Il termine "evoluzione" non significa per forza "passo avanti qualitativo o stilistico", ma per come lo intendo io, semplicemente "trasformazione del suono", o cambio di prospettiva. Se poi non piace il punto d'approdo questo è un altro discorso, ma i Cellar Noise non si sono uniformati in modo superficiale: il disco è buono e suona anche molto originale come composizione dei brani. Quindi no: non suonano come "mille altri", specialmente in Italia e io dico: continuate così. Se poi porteranno innovazione e ricerca nelle sonorità, tanto meglio. Ma appunto: è una trasformazione. Meglio questo che la stasi totale.

senza voler alimentare una flame war, non è quello che sento...
Se è vero che queste sonorità sono abbastanza inusuali per le band italiane, sono alquanto abusate all'estero.
Complimenti ai ragazzi che hanno avuto le palle a cambiare, ma spero che questo non sia il punto d'approdo: sono ragazzi con grande talento ed è giusto che continuino con la trasformazione, senza adagiarsi su suoni rassicuranti perché già sentiti.
Nessuno può negare che i Cellar abbiano talento, e parecchio...

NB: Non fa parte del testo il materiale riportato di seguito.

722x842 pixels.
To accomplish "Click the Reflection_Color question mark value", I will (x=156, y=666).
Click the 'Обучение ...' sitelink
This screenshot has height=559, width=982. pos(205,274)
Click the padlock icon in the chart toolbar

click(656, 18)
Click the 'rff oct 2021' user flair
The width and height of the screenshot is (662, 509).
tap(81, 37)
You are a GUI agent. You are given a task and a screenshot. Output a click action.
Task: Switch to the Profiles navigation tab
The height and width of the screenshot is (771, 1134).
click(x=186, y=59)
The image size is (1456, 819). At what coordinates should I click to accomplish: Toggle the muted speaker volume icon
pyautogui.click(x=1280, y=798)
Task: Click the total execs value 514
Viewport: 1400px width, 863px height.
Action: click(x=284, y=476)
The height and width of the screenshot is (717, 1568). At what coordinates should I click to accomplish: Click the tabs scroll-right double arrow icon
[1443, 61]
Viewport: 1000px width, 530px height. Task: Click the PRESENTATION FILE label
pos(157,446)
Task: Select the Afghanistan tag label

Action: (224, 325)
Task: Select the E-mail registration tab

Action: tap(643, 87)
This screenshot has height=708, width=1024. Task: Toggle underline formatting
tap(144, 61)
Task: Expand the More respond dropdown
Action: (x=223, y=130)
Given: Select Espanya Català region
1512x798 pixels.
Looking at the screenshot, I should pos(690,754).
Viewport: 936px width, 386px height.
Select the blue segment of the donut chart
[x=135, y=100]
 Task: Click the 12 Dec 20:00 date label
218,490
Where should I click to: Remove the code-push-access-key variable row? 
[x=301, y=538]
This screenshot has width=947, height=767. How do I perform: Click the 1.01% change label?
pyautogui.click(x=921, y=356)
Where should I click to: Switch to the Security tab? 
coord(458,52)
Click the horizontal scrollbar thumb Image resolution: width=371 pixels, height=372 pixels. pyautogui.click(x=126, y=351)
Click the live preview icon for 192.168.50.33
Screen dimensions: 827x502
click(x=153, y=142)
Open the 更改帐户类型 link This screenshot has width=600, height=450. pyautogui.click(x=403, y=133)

Inviato da: Ayrton 2112 il Venerdì, 11-Ott-2019, 21:04
A me il disco è piaciuto, pur nella trasformazione del suono: è vero, la chitarra è in primo piano e suona più dura, ma siamo comunque parecchio lontani dal prog metal, che ha tutt'altro tipo di riffing.
La cosa che mi ha sorpreso di più è la batteria, è molto più varia e nitida che nell'album precedente: Eric ha davvero fatto un grande lavoro, al momento è il migliore nella band.
I due pezzi più lunghi e articolati, The Creator e Omega, spiccano sugli altri; notevole la seconda parte di Our Last Dance, mentre ho trovato un po' deboli e scontate Her e la title-track.
Mancano purtroppo i bei tappeti di tastiere dal sapore Genesis / IQ che tanto avevano impreziosito il debutto. Ne ho parlato anche con Nicolò: ho apprezzato la sua capacità di stare in sordina quando serve, mettendosi al servizio della canzone, ma a livello di arrangiamenti secondo me ne è uscito un po' penalizzato.
Altro punto debole, la voce: Francesco è un caro ragazzo, e non è un cattivo cantante, ma le sue linee vocali mi sono sembrate abbastanza ripetitive e prevedibili.
Insomma: un buon lavoro, ma Alight era qualche gradino sopra. Boh.gif

Inviato da: river il Venerdì, 11-Ott-2019, 22:44
QUOTE (Ayrton 2112 @ Venerdì, 11-Ott-2019, 21:04)
A me il disco è piaciuto, pur nella trasformazione del suono: è vero, la chitarra è in primo piano e suona più dura, ma siamo comunque parecchio lontani dal prog metal, che ha tutt'altro tipo di riffing.
La cosa che mi ha sorpreso di più è la batteria, è molto più varia e nitida che nell'album precedente: Eric ha davvero fatto un grande lavoro, al momento è il migliore nella band.
I due pezzi più lunghi e articolati, The Creator e Omega, spiccano sugli altri; notevole la seconda parte di Our Last Dance, mentre ho trovato un po' deboli e scontate Her e la title-track.
Mancano purtroppo i bei tappeti di tastiere dal sapore Genesis / IQ che tanto avevano impreziosito il debutto. Ne ho parlato anche con Nicolò: ho apprezzato la sua capacità di stare in sordina quando serve, mettendosi al servizio della canzone, ma a livello di arrangiamenti secondo me ne è uscito un po' penalizzato.
Altro punto debole, la voce: Francesco è un caro ragazzo, e non è un cattivo cantante, ma le sue linee vocali mi sono sembrate abbastanza ripetitive e prevedibili.
Insomma: un buon lavoro, ma Alight era qualche gradino sopra. Boh.gif

Sì, sono d'accordo. La voce è un po' il punto debole. Ma siamo comunque su livelli più che discreti anche lì.